Data: Employing monthly macroeconomic data from 1982 to 2015 from several private industrial sectors in Taiwan including finance, healthcare, engineering, information technology, manufacturing, pharmaceutical, and service, the relationships between pay variations and policy interventions were explored controlling for the economic growth rate, labor productivity, and time fixed effects.

Methods: Seasonal autoregressive integrated moving average (SARIMA) and multivariate adaptive regression splines (MARS) were adopted as the empirical methods.

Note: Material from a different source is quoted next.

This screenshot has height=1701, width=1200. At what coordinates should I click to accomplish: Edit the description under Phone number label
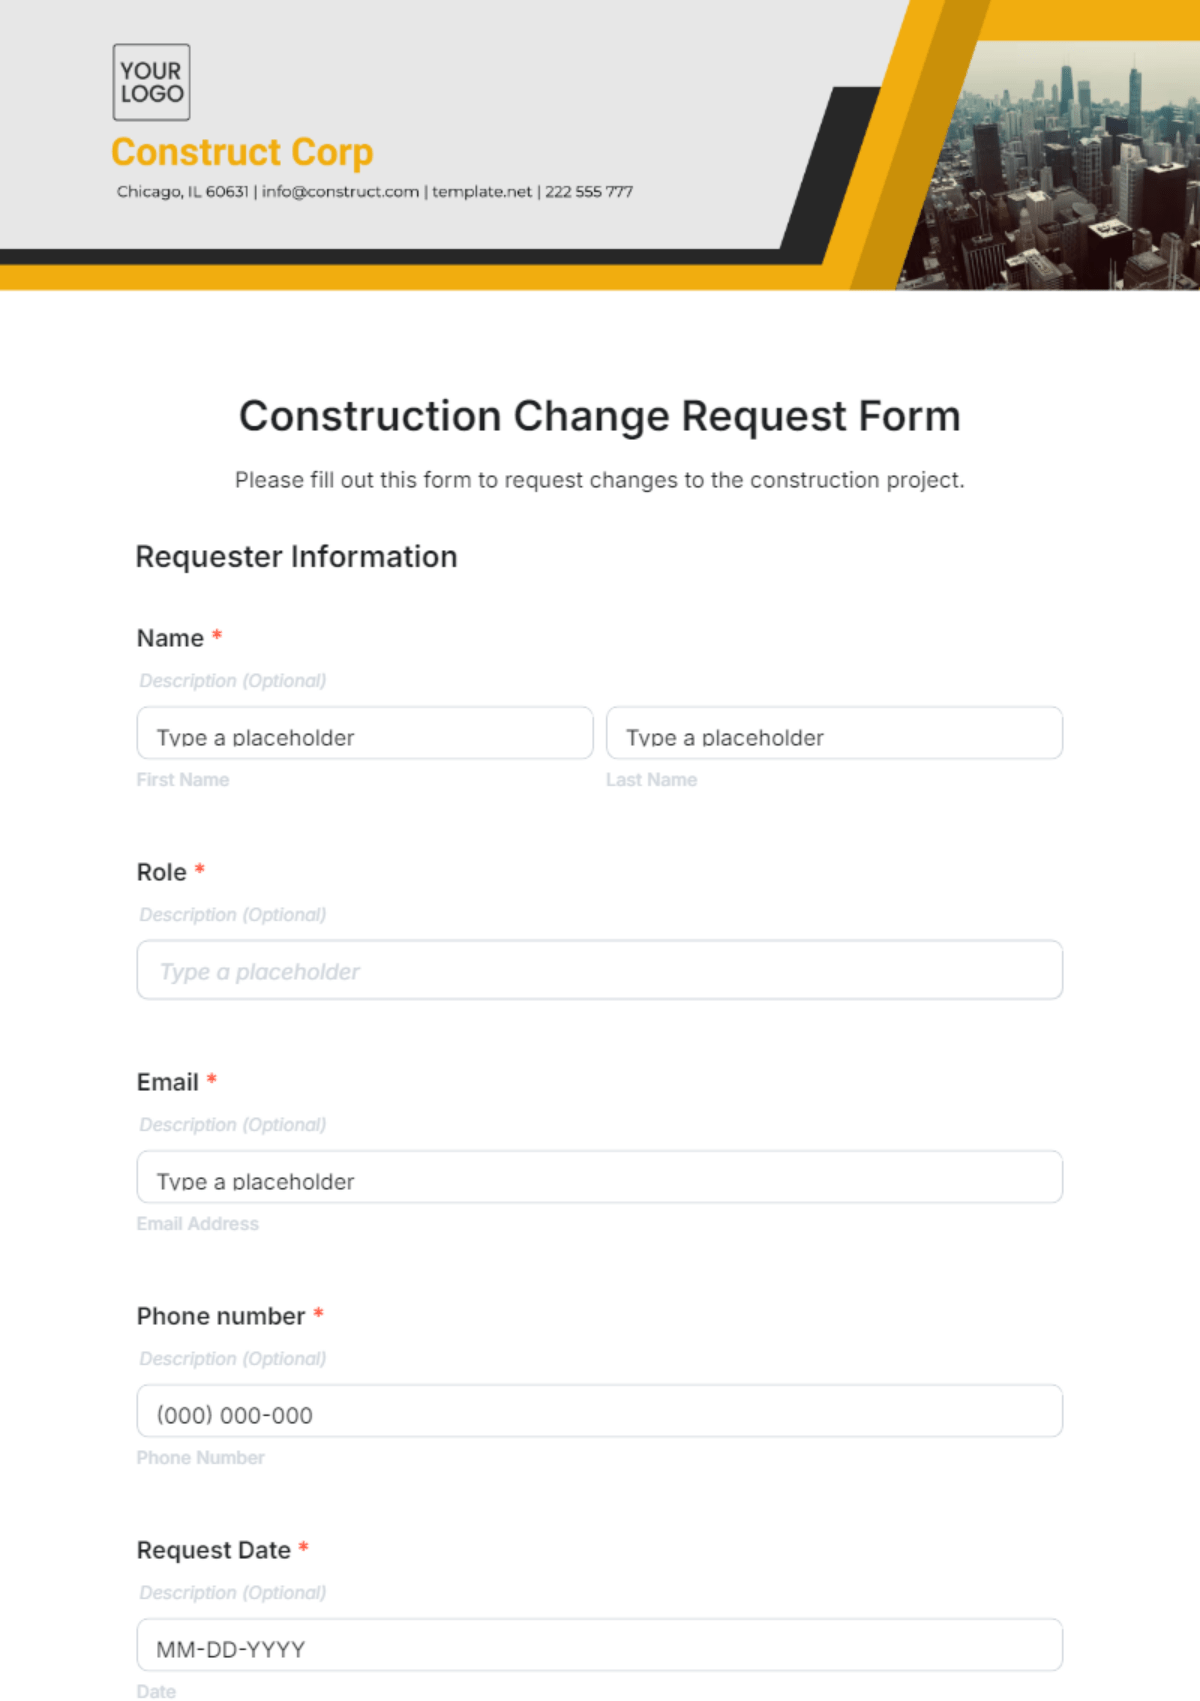coord(233,1359)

Findings: The findings of the study suggest that NHI has the greatest negative effects on workers’ pay in all industrial sectors, followed by the Employment Insurance Act, Labor Pension Act, and the Labor Insurance Act. The magnitude of the effects is based, in general, on the share borne by the employers.

Policy Implication: Statutory welfare benefits explain approximately 50 to 60% of the pay deviation from the trend predicted by the models. The results are consistent with the findings of the extant researches.